Maintenant il faut que tu comprennes que, je n’ai jamais essayé de t’éviter comme si tu étais la gangrène, mais que mon manque de sureté, en moi, a fait dissipé le peu de courage qu’il me restait.
Alors si tu pouvais juste admirer le peu d’effort que je fais pour te parler et éviter de me jugé a tord.je t’en remercierais. Mais je te jure que un jour, les morceaux de notre passé, seront, recollé avec du temps de la volonté et en étant patient. Le problème est que, de notre conte de fée seul la moitié sera récupérer car le reste du rêve tu me la pris quand tu ma dit « c’est là que tout s’achève ».
Mais trêve, de phrase toute faite moi je crève de cette absence qui, est un fait, et qui m’en prend la tête plus que tes messages au gout un peu rance, je m’entête a être pour toi plus que ces lettres et une image faussé par une colère un peu traitrequi, emprisonne mon esprit et me fait croire que la vérité est à mon prix et que tu n’es, que celle qui a bouleversé ma vie à l’infinie.
Enfaite, avec tout ca. J’en oublie tout ces fois où, je ne vois que toi, et que je me demande encore pourquoi ? Tu es sorti autant de temps avec moi. C’est vrai, je regarde ces photo ou tu brille a mes côtés où ta beauté éblouie mes défauts, qui sont omniprésents et trop de moment où je me dis que ton rire révélais une fille qui saurait m’élevé par son esprit un peu dément La puissance de ton sourire reste graver au fond de chaque une de mes pensées et je cherche une magie noire qui pourra délivrer mon corps du sort que tu m’as jeté.
Mais il est trop tard, de nous, tu as tout balayé, se soir je toc une foi de plus à ta porte pour que tu me laisse entrée mais c’est peine perdue.

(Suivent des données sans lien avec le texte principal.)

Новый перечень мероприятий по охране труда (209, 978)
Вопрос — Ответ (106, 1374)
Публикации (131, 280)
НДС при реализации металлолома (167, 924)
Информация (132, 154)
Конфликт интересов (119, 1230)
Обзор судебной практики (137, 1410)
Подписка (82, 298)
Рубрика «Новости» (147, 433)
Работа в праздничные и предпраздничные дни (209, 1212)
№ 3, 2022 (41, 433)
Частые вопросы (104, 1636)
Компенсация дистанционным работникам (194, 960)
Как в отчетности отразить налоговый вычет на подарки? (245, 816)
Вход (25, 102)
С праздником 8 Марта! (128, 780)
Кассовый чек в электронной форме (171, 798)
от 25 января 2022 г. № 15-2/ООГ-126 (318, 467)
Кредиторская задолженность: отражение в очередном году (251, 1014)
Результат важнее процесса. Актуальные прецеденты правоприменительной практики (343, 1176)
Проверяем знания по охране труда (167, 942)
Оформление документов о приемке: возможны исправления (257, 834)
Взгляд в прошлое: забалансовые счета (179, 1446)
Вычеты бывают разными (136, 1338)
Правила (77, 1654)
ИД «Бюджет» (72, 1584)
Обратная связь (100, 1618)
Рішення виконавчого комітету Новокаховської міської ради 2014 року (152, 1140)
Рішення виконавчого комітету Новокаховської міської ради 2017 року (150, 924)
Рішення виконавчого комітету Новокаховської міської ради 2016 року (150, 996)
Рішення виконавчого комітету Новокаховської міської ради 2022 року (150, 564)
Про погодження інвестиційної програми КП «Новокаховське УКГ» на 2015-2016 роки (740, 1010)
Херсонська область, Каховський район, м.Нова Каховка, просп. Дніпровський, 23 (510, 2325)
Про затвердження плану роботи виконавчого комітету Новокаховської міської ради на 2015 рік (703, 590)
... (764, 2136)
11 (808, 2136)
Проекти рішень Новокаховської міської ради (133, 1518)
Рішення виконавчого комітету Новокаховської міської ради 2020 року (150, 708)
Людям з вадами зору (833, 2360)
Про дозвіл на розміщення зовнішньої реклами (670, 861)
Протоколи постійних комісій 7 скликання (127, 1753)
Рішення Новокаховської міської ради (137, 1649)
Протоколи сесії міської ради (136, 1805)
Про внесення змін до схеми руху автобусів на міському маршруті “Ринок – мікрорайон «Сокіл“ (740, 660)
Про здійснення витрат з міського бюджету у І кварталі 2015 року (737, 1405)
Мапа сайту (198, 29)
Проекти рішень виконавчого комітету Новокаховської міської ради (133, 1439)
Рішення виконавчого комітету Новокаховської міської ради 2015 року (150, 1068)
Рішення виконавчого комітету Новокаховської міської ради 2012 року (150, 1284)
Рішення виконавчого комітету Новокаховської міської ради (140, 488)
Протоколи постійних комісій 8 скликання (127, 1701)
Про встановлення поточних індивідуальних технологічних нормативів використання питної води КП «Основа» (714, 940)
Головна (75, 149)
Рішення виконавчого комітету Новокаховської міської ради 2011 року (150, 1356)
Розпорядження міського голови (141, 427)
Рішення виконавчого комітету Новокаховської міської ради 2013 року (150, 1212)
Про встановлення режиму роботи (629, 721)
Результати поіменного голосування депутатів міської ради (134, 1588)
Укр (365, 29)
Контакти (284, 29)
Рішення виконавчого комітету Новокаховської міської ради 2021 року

Mes ailes, ne me portent plus, et je me suis écrasé sur le trottoir juste sous tes pieds.
Voila une infime partie de se que je n’ose te dire de face. De peur que mes larme noie mes joues est vrai que le tout est mis en rime pour tenter de laisser ma trace,Dans ton cœur mais je te l’ai dit, un jour, je retrouverai la vie, peut importe jusqu’où je dois aller pour la ramassé.
Pour le moment ne sois pas trop sévère si, devant toi, je change de couleur et devient tout vert car pour l’heure, la vie m’a offert la solitude de robinson je voudrai repeindre ma vie mais je ne trouve pas le bon pinceau.
Le mot fin vient clôturer se texte et de ma faim, pour nous, je me nourrirai pour te reparlé dans un bon contexte, pour l’instant je n’ai que se con de texte à te faire partager mais je t’en pris sur les rives de la joie s’il te plait attend moi, car qui sais un jour on se retrouvera.